Are Expungement and Record Sealing the Same?

Not exactly. Sometimes the terms are used interchangeably, but for the most part they have the same effect: Members of the public cannot see the records. In the strictest terms though, what happens to those records differs. When they are sealed, they are blocked from public view but law enforcement officials may have access. Expungement actually destroys the records, so there is no longer any possibility that anyone may see them.

What Records Are Eligible?

Indiana code allows expungement of arrest records when no charges were ever filed or when the charges were dropped for specific reasons.

Other records are eligible for limited disclosure, or sealing, but not expungement. This includes records of cases where:

  • The charges were dismissed for reasons other than those eligible for expungement
  • You were found not guilty
  • Your conviction was vacated

The law requires a waiting period before you can file your petition.

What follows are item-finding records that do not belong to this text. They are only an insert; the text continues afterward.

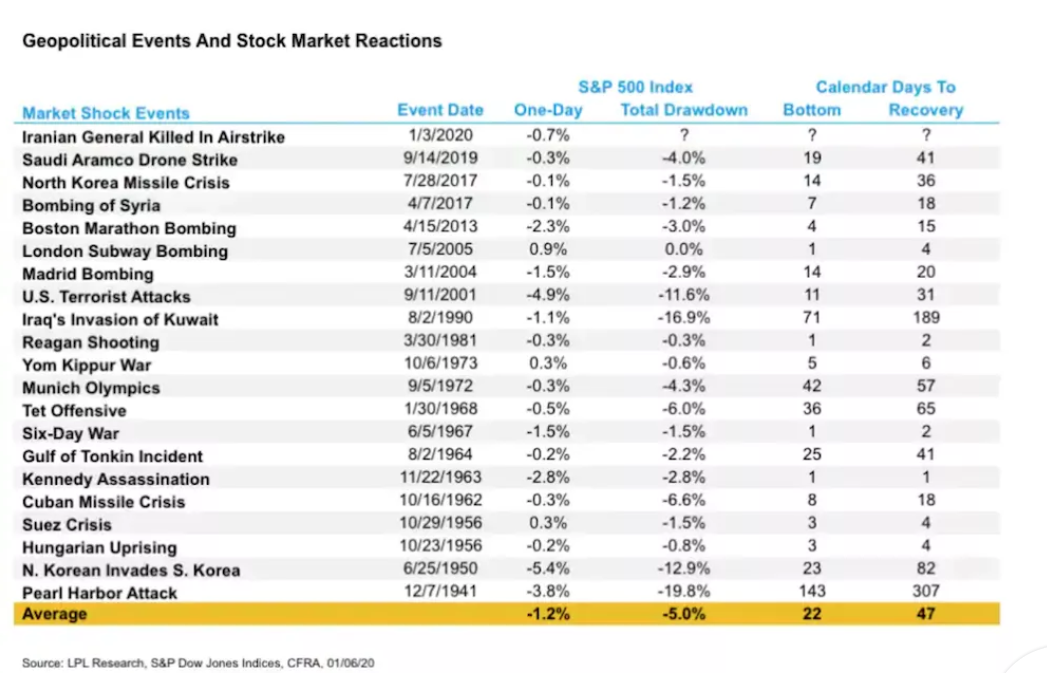Select the 'U.S. Terrorist Attacks' row label
This screenshot has height=673, width=1047.
coord(106,297)
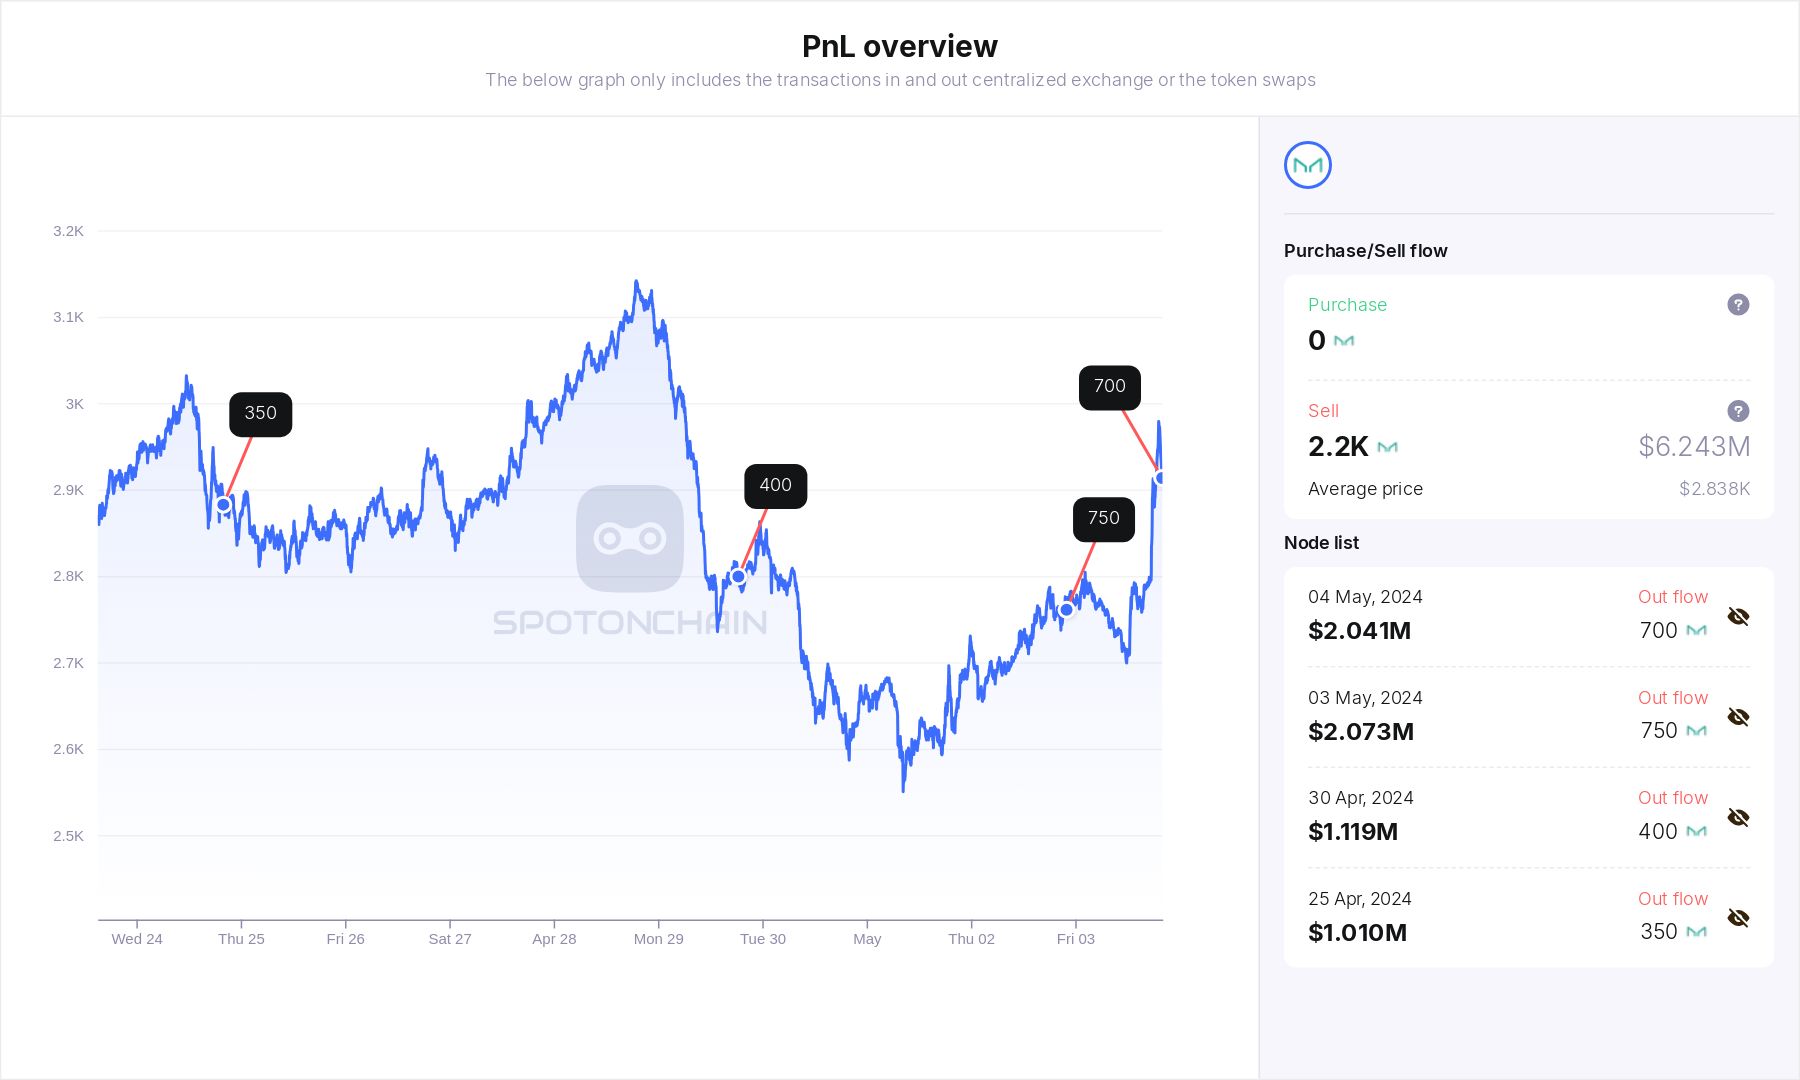The height and width of the screenshot is (1080, 1800).
Task: Click the Sell help question mark icon
Action: pyautogui.click(x=1738, y=411)
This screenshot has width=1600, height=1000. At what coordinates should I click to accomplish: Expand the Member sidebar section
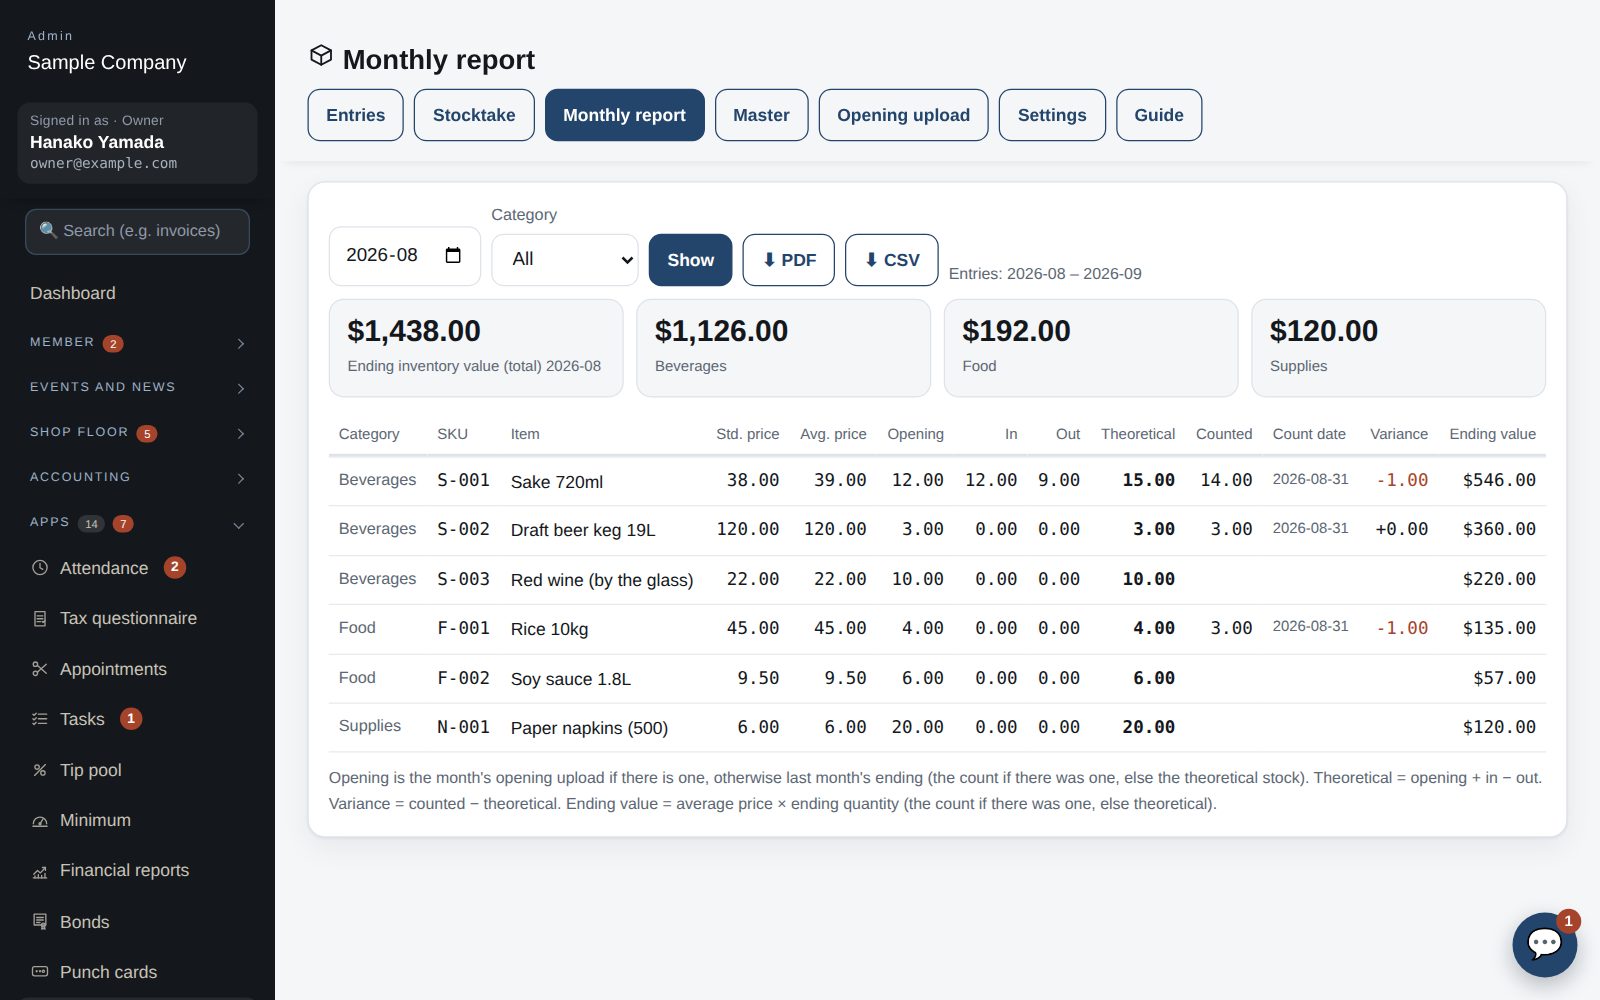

You may also petition for limited disclosure of certain records pertaining to certain convictions when it has been more than 15 years since your probation, parole, or prison sentence ended. If granted, access to these records will be limited to criminal justice agencies.

Effective July 1, 2013, the law also allows expungement of certain misdemeanor convictions five or more years after completion of your sentence and some Class D felonies after eight years. Violent or sexual felonies cannot be expunged. You must also have stayed out of trouble during the waiting period.

How Do You File?

You must file a petition with the appropriate court. This can vary depending on the circumstances of your case. You may be required to file:

  • Where the original charges were filed
  • Where your trial was held
  • In the court in the county where you were arrested, if you were never charged

Any agency holding records related to your arrest may oppose expungement, and the prosecuting attorney may oppose your petition for restricted disclosure.

The court does not have to grant your petition. It may also set a hearing to determine if specific reasons for denying it may exist. If expungement is granted, the court must either destroy or give to you all applicable records. If limited disclosure is granted, members of the general public may not view the records.

Other Options

You may also apply for a pardon from the governor. This option does not expunge or seal any records. However, if granted, the pardon will be noted in your record. Not all government agencies necessarily recognize a pardon, so you may still be ineligible for certain privileges. You are not eligible for a pardon until five years have passed from the time you completed your sentence, including any time on parole or probation.

Getting Legal Advice

This article provides only a brief overview of the laws on the books at the time of its writing. For the most up-to-date information on Indiana's rules concerning expungement and record sealing and how they apply to your case, speak with a lawyer knowledgeable in these types of cases.